Google Stadia: New Launch Details Reveal Massive Disappointment for Gamers

This was not exactly what it was hyped up to be.


Google made an instant gaming industry splash with the announcement of its cloud streaming platform, Stadia, in March. The subscription service promised gamers access to a roster of AAA titles on any device with little-to-no lag. But as Stadia gears up to launch in November, Google has revealed that its streaming buffet won’t be so widely accessible after all, with hardly any availability on mobile devices.

The tech giant recently updated Stadia’s FAQ page on July 3 to give early adopters and skeptics alike a better idea of what to expect when the service launches in November. Buried in the FAQ — about half way through the list — you’ll find a crucial detail that only a select number of smartphones will initially support Stadia.

Notably, the list of eligible devices excludes iPhone and Samsung Galaxy. These are, of course, the smartphone makes that most Americans use.

A Google spokesperson told Inverse that the company will share a list of more supported devices in 2020. Until then here are all of the devices Stadia will run on in November.

Google Stadia: Limited Smartphone Support

Here’s how Stadia’s newly updated passage about device eligibility reads.

“At launch we will be supporting Pixel 3 and 3a devices (3a, 3a XL, 3, 3XL) phones for mobile gameplay, more devices will be made available in the future. However purchasing games and managing your content can be done from any iOS 11+ or Android M+ device that can run the Stadia app.”

Look, Pixel phones are pretty great. But by releasing Stadia exclusively to Pixel consumers to start, Stadia will be incompatible with the vast majority of handsets.

Google Pixel doesn’t even make CounterPoint Research’s quarterly assessment of smartphone market share in the United States, which still finds Apple and Samsung commanding a dominant 69 percent. LG and Motorola together command 18 percent. It’s not clear how much of the remaining 13 percent in market share belongs to Pixel. But even if it was all Pixels, that’s still barely one in ten smartphone owners who will be able to use Google’s democratizing new gaming service.

In addition to needing a Pixel to access mobile gaming, you'll also need a Google dongle to play Stadia on your TV.


Google also did not provide any details as to when Stadia will become available on other smartphones brands (we reached out to Google for elaboration on this particular point and will update if we hear back).

Google Stadia: No Tablet Support

That’s not all. If you were hoping to run Stadia on a tablet, you’ll also be out of luck. The FAQ went on to say that Stadia will not be available on any tablets when it becomes available and when that feature rolls out it will also be limited.

“Tablets running Chrome OS, and more devices will be made available in the future.”

At least as of now, only three major tablets and tablet-hybrids run on Chrome OS: the Pixel Slate, HP Chromebook 2X, and Acer Chromebook Tab 10. These devices make up a tiny portion of the global tablet market share, which is dominated by Apple’s iPads according to a report from the second fiscal quarter of 2018 by the International Data Corporation.

Danny Paez

Google Stadia: All Laptops (Using Chrome) and All TVs (With a Chromecast)

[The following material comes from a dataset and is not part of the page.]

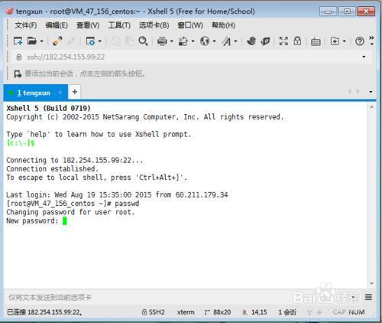This screenshot has height=323, width=382.
Task: Click the Open Session folder icon
Action: point(32,41)
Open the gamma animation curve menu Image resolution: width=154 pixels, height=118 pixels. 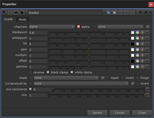coord(148,67)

Apple consumers will still be able to use Stadia, for example through Apple laptops and TVs, but there’ll still need Google products to do it.

Stadia will only run on the Chrome web browser on laptop and desktop computers. This isn’t a big deal, however, as more than half of people worldwide use Chrome already, according to data complied by W3Counter.

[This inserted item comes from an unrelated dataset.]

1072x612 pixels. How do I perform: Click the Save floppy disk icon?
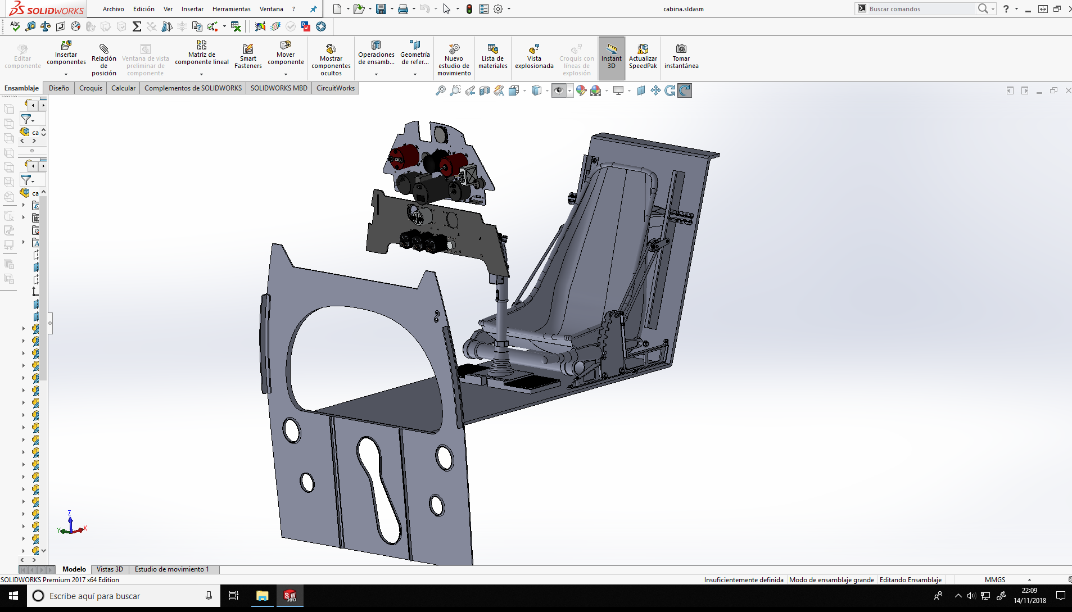(381, 9)
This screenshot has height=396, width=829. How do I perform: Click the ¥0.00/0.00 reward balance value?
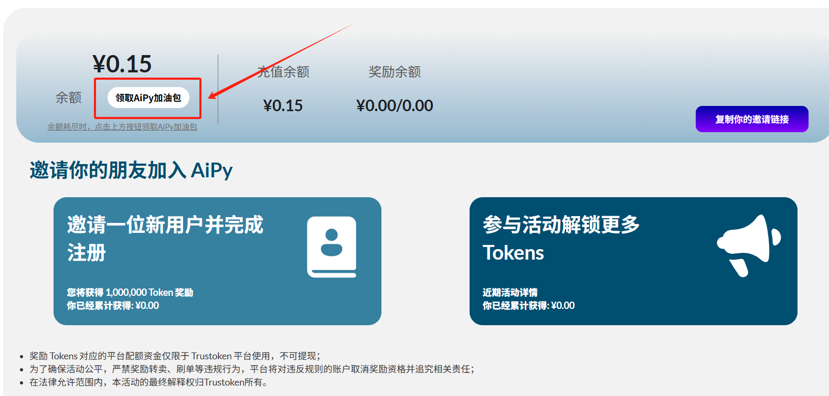click(395, 105)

The cloud gaming service will work on any TV that’s equipped with a Chromecast. Users who want 4K resolution will need to pick up a $54 Chromecast Ultra, any other Chromecast will be capped at 1,080p resolution.

Even though Microsoft hasn't said much about xCloud, we know it'll run on more popular smartphones than Stadia initially will.

Danny Paez

Google Stadia: How It Compares to xCloud’s Availability

While Microsoft has yet to announce an official release date or game roster for its xCloud streaming service, it has already demonstrated that it will run on more popular devices that Stadia.

Inverse tested xCloud at E3 2019 on a Samsung Galaxy S10+ and the gaming-centric Razer Phone 2. Samsung is the most popular smartphone brand in the world. Whenever xCloud does roll out, it will still be widely available to people on their mobile devices from the start.

Stadia might be the first mobile game streaming service to become publicly available. But its limited scope is bound to disappoint huge swaths of gamers who were promised console games on their smartphones in 2019.

Google has yet to announce a concrete release date, but expect one to be revealed as November approaches.